Swift String Showcase: Privacy Logs

Here I'm (a year late to the party 🥲) explaining what Swift String Interpolations is all about and showcasing a custom string interpolation type.

Here's the full implementation and bits of context to follow along.

Introduction to String Interpolation #

According to Rich Hickey's vibes, we're up to look for interpolation's definition. Without further ado:

1. the insertion of something of a different nature into something else
   • "the interpolation of songs into the piece"
2. a remark interjected in a conversation
   • "as the evening progressed their interpolations became more ridiculous"

A remark interjected in a conversation 🧐? Voila, a thing to interpolate in the everyday dandy dictionary.

Anyway, talking about the definitions, we're going to concern ourselves with the first one. Most modern programming languages support string interpolation in some way:

• Rust println!("The {species}'s name is {name}.");
• JS console.log(`The ${species}'s name is {name}.`);
• Elixir IO.puts("The #{species}'s name is #{name}.")
• Swift print("The \(species)'s name is \(name).")
• You have the idea...

Nothing particularly new here, right? Except here is Swift 5's custom string interpolations SE-0228 proposal. In case you've missed it completely, it gives control over the default string interpolation. Here are the proposed potential uses:

// Use printf-style format strings:
"The price is $\(cost, format: "%.2f")"

// Use UTS #35 number formats:
"The price is \(cost, format: "¤###,##0.00")"

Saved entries
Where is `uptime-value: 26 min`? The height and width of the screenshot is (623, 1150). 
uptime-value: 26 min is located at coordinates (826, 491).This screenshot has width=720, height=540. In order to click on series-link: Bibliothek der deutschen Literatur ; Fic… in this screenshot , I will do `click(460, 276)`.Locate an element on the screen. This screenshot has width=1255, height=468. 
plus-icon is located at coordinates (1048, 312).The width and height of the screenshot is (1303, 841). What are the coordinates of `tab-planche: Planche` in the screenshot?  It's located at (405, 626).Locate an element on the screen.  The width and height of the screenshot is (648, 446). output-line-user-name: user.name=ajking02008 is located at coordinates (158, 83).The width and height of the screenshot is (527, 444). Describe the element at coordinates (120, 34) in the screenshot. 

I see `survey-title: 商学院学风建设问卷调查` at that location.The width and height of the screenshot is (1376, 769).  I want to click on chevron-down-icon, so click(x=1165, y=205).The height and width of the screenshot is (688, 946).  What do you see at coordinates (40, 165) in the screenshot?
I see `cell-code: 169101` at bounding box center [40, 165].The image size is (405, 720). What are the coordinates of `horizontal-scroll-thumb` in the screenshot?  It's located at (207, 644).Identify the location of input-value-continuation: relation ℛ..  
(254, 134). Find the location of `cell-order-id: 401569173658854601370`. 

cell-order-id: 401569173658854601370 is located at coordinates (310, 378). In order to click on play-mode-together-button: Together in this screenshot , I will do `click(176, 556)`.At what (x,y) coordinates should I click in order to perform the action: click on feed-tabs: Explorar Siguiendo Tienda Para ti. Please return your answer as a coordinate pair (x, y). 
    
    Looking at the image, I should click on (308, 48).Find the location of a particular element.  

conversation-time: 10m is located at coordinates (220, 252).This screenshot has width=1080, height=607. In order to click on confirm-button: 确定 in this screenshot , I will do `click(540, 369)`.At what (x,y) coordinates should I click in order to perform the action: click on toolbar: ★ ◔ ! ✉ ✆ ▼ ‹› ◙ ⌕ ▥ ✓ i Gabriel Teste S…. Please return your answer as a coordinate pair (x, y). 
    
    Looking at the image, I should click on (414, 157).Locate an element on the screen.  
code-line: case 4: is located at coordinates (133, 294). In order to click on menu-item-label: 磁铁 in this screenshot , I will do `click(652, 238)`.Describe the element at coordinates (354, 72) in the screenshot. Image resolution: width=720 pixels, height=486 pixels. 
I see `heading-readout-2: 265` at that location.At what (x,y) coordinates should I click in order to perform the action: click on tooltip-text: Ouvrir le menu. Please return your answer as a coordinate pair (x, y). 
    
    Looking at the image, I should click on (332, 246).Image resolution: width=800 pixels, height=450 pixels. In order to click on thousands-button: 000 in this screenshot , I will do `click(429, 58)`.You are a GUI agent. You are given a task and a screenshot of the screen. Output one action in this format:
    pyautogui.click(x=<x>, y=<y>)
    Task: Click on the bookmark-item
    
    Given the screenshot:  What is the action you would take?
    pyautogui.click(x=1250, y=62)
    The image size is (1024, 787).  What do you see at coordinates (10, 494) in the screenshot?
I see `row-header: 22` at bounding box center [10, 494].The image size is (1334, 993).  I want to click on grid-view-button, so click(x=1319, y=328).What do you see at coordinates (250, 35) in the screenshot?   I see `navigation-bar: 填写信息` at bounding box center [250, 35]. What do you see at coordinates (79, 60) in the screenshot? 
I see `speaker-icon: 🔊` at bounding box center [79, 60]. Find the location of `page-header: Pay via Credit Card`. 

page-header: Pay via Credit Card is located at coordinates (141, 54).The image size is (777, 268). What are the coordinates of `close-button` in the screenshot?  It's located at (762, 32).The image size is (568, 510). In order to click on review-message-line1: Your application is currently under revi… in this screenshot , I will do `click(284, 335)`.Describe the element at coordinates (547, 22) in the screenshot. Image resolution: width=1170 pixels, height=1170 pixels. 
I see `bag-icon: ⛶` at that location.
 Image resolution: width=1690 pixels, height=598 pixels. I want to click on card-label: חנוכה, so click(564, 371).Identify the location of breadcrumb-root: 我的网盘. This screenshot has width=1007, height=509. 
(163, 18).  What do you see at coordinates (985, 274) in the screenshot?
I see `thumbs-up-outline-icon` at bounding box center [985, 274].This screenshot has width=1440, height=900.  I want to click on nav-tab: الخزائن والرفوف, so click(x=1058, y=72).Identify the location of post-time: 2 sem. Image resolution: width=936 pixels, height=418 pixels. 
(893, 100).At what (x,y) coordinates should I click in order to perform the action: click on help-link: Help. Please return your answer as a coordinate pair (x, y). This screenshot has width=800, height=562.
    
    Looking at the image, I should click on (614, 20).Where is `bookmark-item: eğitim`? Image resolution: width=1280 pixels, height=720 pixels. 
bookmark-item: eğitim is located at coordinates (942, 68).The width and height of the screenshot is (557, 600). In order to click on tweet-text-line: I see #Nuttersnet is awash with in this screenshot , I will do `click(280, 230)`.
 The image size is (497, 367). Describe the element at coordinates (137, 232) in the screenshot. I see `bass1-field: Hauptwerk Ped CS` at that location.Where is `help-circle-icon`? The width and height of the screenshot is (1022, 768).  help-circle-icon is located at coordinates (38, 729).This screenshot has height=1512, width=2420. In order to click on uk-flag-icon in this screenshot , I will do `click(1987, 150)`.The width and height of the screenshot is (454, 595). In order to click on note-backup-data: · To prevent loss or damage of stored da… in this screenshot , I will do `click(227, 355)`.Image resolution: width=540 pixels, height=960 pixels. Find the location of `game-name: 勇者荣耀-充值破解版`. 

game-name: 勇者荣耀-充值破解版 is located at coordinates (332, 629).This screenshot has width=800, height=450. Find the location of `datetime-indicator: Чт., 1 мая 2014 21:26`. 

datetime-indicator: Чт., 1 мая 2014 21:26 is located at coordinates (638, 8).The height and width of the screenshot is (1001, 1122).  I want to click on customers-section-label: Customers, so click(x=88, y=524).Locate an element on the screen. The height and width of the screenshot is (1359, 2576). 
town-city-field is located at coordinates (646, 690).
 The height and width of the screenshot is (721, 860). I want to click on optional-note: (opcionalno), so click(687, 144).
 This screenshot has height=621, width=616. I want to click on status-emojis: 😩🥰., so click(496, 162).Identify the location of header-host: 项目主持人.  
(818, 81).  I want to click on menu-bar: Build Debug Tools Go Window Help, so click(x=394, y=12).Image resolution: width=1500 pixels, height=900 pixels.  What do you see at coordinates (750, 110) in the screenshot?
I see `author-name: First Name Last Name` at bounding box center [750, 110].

» Work instructions:
Decide whether each of these statements agrees with the Swift string interpolation text, answering yes or no and quoting the words of the text that settle it. (a) The writer chooses to focus on the second definition of interpolation. (b) The custom string interpolation proposal is tied to Swift 5. (c) The proposal gives control over the default string interpolation.

» Response to the task:
(a) No: "we're going to concern ourselves with the first one."
(b) Yes: "Swift 5's custom string interpolations SE-0228 proposal"
(c) Yes: "it gives control over the default string interpolation."